*Saved entries*:
* * *

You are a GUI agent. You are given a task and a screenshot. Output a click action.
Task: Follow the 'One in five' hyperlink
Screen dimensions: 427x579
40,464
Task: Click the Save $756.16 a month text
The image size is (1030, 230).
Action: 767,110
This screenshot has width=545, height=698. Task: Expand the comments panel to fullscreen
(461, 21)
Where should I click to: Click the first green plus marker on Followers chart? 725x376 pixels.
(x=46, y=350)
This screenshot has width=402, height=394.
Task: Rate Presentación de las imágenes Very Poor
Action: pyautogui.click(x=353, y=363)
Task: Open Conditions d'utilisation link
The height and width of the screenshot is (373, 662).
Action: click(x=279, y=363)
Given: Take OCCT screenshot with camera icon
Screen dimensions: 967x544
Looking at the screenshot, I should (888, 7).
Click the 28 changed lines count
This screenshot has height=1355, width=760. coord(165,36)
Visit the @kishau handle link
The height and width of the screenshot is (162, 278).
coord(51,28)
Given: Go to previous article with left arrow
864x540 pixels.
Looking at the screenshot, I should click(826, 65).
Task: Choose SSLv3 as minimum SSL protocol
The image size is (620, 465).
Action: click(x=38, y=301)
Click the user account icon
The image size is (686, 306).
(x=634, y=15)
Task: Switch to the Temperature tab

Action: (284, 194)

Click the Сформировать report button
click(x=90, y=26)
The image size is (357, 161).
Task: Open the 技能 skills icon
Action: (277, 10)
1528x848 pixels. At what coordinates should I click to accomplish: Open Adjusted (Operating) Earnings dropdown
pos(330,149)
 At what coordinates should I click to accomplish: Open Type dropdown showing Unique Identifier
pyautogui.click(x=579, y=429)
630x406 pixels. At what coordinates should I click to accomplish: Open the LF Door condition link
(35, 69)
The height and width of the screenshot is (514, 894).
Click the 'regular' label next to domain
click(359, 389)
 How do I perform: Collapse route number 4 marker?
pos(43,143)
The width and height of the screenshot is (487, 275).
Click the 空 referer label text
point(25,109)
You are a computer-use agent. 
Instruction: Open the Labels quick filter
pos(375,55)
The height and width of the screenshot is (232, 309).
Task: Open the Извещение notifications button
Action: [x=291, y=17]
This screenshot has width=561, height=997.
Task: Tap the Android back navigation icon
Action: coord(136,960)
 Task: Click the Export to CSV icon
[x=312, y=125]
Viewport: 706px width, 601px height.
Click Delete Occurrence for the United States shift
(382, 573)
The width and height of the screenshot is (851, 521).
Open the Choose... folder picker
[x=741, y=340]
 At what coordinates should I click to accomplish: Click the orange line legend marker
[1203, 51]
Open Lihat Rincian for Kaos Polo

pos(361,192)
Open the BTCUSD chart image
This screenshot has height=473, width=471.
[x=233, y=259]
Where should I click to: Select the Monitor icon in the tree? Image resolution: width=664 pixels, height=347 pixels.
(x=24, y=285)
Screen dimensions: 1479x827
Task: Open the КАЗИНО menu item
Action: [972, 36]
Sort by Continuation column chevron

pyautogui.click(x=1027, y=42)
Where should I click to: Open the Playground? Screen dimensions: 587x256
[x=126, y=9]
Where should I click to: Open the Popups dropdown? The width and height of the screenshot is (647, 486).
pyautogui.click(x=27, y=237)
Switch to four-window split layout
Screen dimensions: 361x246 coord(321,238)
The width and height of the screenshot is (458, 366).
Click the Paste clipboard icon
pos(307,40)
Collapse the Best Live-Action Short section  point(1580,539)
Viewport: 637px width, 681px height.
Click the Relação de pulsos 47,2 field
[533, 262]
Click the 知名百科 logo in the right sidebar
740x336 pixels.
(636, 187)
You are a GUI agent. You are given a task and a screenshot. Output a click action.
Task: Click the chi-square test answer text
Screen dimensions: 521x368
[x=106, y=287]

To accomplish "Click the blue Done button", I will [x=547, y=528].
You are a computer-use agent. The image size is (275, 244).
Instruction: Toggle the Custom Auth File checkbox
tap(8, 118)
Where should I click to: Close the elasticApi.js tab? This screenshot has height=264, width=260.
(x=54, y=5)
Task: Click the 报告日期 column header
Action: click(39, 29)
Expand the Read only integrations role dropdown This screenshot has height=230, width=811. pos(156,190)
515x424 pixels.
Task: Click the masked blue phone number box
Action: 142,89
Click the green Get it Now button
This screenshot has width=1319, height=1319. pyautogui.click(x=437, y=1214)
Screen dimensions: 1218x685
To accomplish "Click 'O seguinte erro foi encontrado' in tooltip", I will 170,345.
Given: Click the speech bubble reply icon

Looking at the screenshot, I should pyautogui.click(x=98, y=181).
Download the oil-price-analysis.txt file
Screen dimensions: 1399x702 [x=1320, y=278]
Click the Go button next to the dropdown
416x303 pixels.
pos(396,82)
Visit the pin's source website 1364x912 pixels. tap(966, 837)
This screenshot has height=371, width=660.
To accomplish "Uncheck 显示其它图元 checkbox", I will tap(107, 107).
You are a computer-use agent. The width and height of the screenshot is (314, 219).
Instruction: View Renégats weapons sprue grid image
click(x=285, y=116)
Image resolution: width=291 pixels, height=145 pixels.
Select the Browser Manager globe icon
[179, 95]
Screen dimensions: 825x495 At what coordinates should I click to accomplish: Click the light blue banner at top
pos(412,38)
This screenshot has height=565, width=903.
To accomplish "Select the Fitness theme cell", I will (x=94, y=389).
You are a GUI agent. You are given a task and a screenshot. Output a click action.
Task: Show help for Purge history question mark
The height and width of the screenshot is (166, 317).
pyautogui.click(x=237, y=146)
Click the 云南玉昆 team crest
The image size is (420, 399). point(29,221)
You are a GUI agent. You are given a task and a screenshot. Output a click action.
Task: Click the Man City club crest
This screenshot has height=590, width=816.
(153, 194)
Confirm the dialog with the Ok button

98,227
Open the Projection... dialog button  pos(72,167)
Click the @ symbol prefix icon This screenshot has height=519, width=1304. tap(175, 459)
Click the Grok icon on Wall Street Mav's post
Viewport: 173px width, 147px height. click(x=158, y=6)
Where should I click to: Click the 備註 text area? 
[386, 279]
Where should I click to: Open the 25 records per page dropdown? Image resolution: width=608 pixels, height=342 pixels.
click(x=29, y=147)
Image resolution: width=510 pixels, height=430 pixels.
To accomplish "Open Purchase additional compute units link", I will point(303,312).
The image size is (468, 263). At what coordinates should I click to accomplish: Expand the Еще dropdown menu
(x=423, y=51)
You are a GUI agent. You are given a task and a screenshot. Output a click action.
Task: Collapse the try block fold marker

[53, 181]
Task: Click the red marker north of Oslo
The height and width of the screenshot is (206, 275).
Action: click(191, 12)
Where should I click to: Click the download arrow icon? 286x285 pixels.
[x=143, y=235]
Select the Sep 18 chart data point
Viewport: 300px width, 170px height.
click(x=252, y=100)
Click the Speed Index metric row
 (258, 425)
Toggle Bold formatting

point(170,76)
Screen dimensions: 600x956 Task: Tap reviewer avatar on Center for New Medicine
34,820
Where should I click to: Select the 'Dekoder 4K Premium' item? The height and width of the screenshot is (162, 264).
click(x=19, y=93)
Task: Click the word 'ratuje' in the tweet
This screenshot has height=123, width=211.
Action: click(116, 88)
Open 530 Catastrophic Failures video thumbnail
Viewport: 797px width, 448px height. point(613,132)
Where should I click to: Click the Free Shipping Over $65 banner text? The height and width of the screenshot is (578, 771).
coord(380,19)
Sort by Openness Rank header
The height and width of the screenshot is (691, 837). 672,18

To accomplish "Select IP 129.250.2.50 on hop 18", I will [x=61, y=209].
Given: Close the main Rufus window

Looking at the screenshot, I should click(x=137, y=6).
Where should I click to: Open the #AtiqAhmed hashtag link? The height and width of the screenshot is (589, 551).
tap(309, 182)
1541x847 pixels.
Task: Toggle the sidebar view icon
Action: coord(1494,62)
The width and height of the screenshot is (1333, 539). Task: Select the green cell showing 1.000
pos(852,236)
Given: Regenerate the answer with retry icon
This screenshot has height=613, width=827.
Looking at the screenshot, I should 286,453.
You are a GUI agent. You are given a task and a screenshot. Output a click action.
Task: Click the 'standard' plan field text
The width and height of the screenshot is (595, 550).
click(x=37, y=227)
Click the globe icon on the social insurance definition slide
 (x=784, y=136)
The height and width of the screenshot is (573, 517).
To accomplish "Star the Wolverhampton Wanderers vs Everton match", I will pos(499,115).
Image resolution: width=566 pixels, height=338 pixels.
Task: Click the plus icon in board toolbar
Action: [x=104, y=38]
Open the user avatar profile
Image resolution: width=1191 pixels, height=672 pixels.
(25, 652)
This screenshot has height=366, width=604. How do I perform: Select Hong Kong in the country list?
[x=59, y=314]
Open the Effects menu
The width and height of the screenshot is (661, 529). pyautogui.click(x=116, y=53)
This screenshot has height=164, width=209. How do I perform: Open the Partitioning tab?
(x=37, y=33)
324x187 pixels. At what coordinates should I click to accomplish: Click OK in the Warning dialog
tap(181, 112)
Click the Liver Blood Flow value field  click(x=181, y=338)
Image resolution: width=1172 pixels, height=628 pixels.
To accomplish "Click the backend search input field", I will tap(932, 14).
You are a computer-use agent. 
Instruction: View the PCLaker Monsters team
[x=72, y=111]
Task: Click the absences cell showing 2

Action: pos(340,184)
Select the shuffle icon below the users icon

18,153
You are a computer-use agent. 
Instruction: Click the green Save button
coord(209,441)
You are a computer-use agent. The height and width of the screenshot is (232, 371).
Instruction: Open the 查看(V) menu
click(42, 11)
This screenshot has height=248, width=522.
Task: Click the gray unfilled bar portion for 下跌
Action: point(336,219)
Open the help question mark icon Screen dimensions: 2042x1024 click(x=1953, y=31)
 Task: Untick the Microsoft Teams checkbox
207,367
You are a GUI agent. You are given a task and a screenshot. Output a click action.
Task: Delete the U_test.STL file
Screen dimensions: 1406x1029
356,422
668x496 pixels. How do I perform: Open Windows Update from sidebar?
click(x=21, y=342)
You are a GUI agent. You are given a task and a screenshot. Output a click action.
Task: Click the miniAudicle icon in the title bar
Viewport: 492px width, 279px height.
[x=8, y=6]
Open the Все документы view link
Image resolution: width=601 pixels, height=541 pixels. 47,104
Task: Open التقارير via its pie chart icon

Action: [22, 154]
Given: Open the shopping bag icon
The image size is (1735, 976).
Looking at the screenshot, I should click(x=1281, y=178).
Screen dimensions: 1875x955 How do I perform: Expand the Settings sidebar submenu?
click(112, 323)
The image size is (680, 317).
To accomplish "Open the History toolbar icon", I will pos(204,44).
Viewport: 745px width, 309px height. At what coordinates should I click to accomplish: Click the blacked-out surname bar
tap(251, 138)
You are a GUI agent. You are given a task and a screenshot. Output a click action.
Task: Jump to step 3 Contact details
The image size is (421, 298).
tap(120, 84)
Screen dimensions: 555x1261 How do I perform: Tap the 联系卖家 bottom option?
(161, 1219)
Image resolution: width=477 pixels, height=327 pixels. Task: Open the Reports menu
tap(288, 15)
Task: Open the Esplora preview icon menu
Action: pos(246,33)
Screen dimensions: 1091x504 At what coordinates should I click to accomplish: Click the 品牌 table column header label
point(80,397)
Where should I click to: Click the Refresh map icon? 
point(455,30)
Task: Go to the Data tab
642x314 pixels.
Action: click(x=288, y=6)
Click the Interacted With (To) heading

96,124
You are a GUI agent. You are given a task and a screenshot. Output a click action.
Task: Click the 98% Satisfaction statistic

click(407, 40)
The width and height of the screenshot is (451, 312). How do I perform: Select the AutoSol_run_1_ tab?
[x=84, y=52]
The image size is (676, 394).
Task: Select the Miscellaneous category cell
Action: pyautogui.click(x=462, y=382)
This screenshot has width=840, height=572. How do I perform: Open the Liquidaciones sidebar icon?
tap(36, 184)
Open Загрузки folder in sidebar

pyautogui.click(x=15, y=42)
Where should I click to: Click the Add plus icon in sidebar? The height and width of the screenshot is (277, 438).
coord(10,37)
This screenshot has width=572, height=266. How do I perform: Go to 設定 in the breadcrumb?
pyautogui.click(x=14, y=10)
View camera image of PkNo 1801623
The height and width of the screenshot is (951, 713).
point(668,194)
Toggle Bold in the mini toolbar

* * *

*TASK DETAILS*: In the entries above, the lines from the one bearing "Given: Regenerate the answer with retry icon" up to and including the one bearing "The height and width of the screenshot is (573, 517)." should be transcribed exactly; no other line is wanted.

*SOLUTION TO THIS PROBLEM*:
Given: Regenerate the answer with retry icon
This screenshot has height=613, width=827.
Looking at the screenshot, I should 286,453.
You are a GUI agent. You are given a task and a screenshot. Output a click action.
Task: Click the 'standard' plan field text
The width and height of the screenshot is (595, 550).
click(x=37, y=227)
Click the globe icon on the social insurance definition slide
 (x=784, y=136)
The height and width of the screenshot is (573, 517).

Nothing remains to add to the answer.